***** Provided records

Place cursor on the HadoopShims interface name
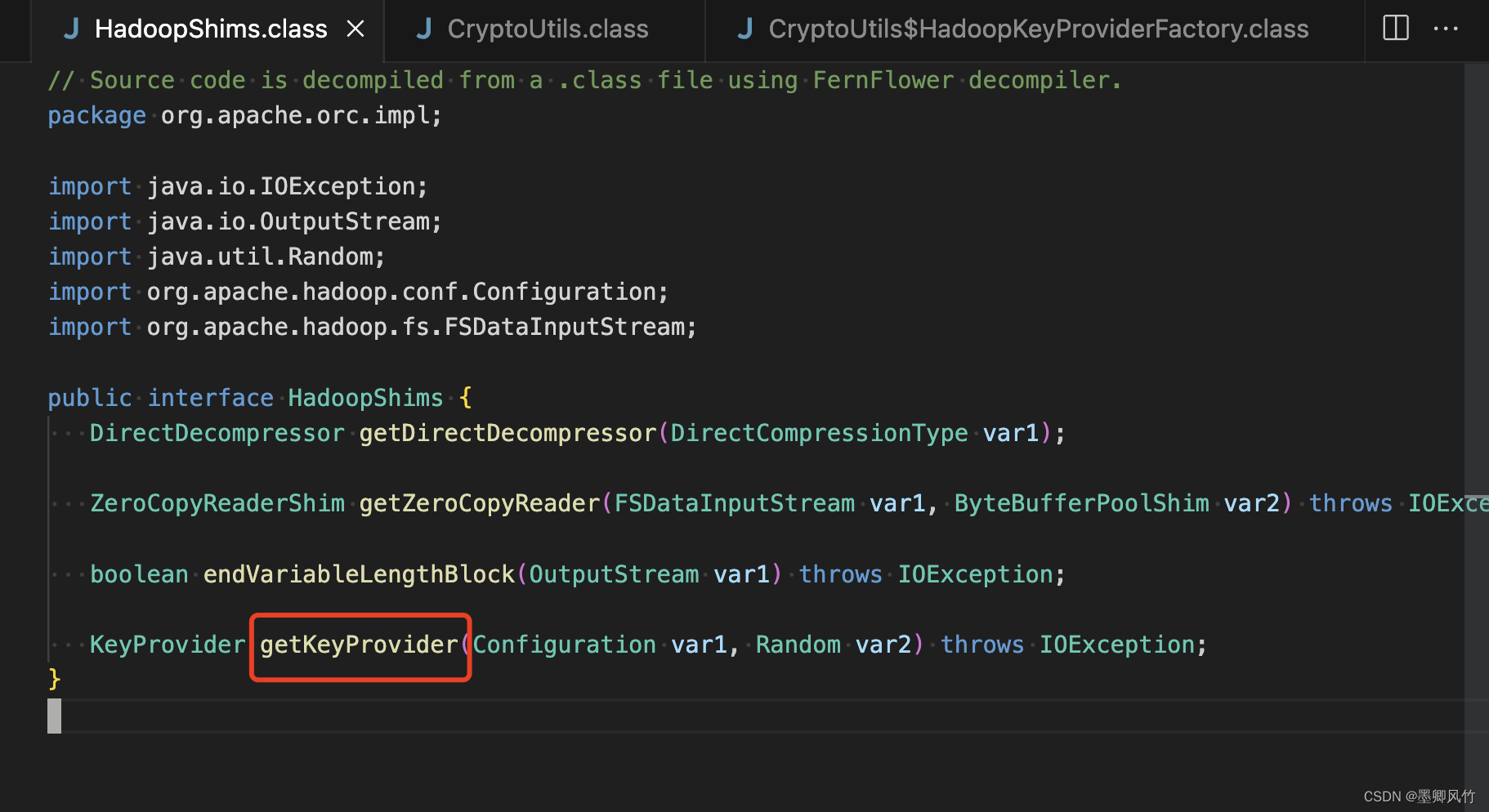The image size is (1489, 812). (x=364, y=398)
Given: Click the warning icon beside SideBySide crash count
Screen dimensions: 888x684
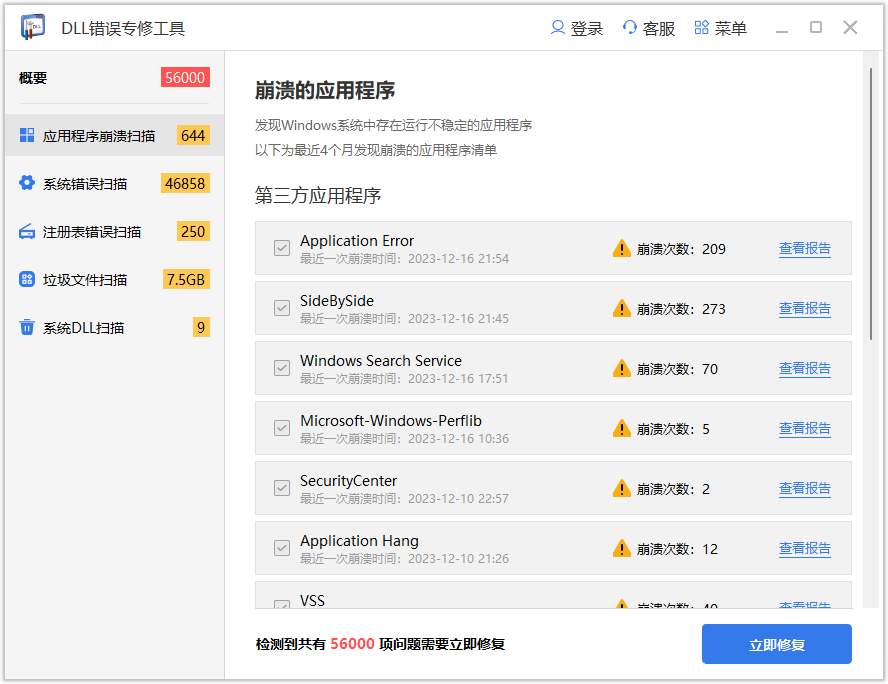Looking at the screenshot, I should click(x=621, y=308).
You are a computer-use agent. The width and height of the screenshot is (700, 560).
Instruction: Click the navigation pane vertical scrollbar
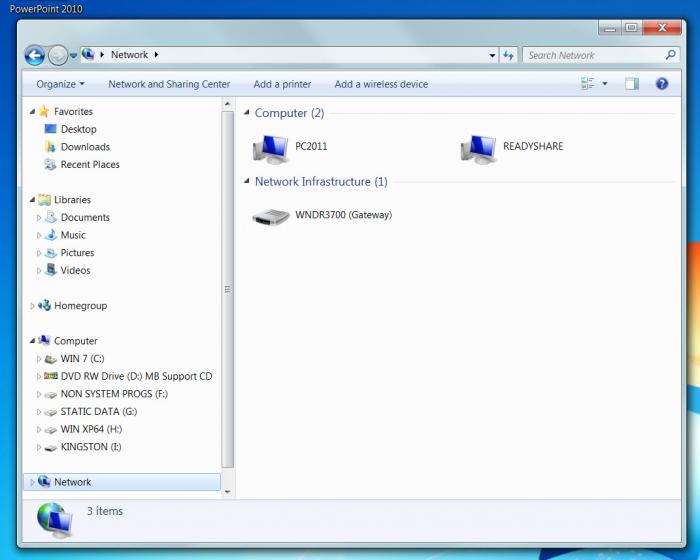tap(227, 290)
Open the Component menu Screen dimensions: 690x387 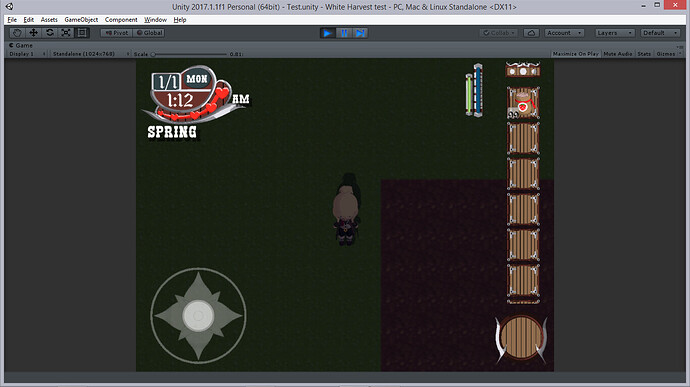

**********

Every record is to be repeated exactly, and no picture is carried over.

— Answer to this exercise —
Place cursor on the HadoopShims interface name
The image size is (1489, 812). (x=364, y=398)
Given: Click the warning icon beside SideBySide crash count
Screen dimensions: 888x684
Looking at the screenshot, I should click(x=621, y=308).
You are a computer-use agent. The width and height of the screenshot is (700, 560).
Instruction: Click the navigation pane vertical scrollbar
tap(227, 290)
Open the Component menu Screen dimensions: 690x387 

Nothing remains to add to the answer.